This project contains Google Cloud Functions that streams data from Firestore to BigQuery in real-time. It also includes utility functions to manage tables and table schemas in BigQuery using command lines.
- Real-time synchronization of Firestore changes to a buffer dataset in BigQuery.
- Batched updates to target tables in BigQuery at defined intervals (e.g. every 30 minutes).
- Error handling and logging for BigQuery operations.
localRun.js
can run directly, or accept arguments from command line, to use local utility functions for manual managing Firestore and BigQuery data.
- A Google Cloud project with Firestore and BigQuery enabled.
- Node.js and npm installed locally.
- The
gcloud
CLI installed and authenticated.
git clone https://github.com/episphere/stream-Firestore-to-BigQuery.git
cd stream-Firestore-to-BigQuery
npm install
Check the settings.js
file for any necessary configurations, such as target dataset name, buffer dataset name, error and warning table names, collection names to be tracked.
Check the tableSchemas.js
file for the schemas of the target tables.
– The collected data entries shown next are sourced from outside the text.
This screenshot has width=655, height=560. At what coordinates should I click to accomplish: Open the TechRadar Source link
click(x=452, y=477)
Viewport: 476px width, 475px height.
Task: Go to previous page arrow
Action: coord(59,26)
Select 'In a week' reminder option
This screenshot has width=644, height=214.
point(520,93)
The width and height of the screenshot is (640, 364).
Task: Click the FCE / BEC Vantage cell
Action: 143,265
Adjust the schemas as needed.
Create buffer tables for an environment (e.g. dev, prod). Defined dataset name and table schemas are used in this step.
node localRun.js --entry createAllBufferTables --gcloud --env dev
Create target tables for an environment (e.g. dev, prod)
node localRun.js --entry createAllTargetTables --gcloud --env dev
Create error and warning tables for an environment (e.g. dev, prod)
node localRun.js --entry createLogTables --gcloud --env dev
gcloud functions deploy stream-firestore-updates \
--source=. \
--gen2 \
--runtime=nodejs22 \
--entry-point=streamFirestoreUpdates \
--ingress-settings=internal-only \
--region=us-central1 \
--trigger-location=nam5 \
--trigger-event-filters=type=google.cloud.firestore.document.v1.written \
--trigger-event-filters=database='(default)' \
--memory=1Gi \
--cpu=1 \
--timeout=300s \
--concurrency=80
The stream-firestore-updates
function is triggered by Firestore write events. It streams the changes to buffer dataset (default name firstore_stream_buffer
) in BigQuery.
gcloud functions deploy sync-batched-updates-to-tables \
--gen2 \
--trigger-http \
--region=us-central1 \
--runtime=nodejs22 \
--source=. \
--entry-point=syncBatchedUpdatesToTables \
--ingress-settings=internal-only
The sync-batched-updates-to-tables
function is responsible for merging the buffered data into the target tables in dataset (default name firestore_streram
).
HTTP requests to this function can be scheduled using Cloud Scheduler or triggered manually.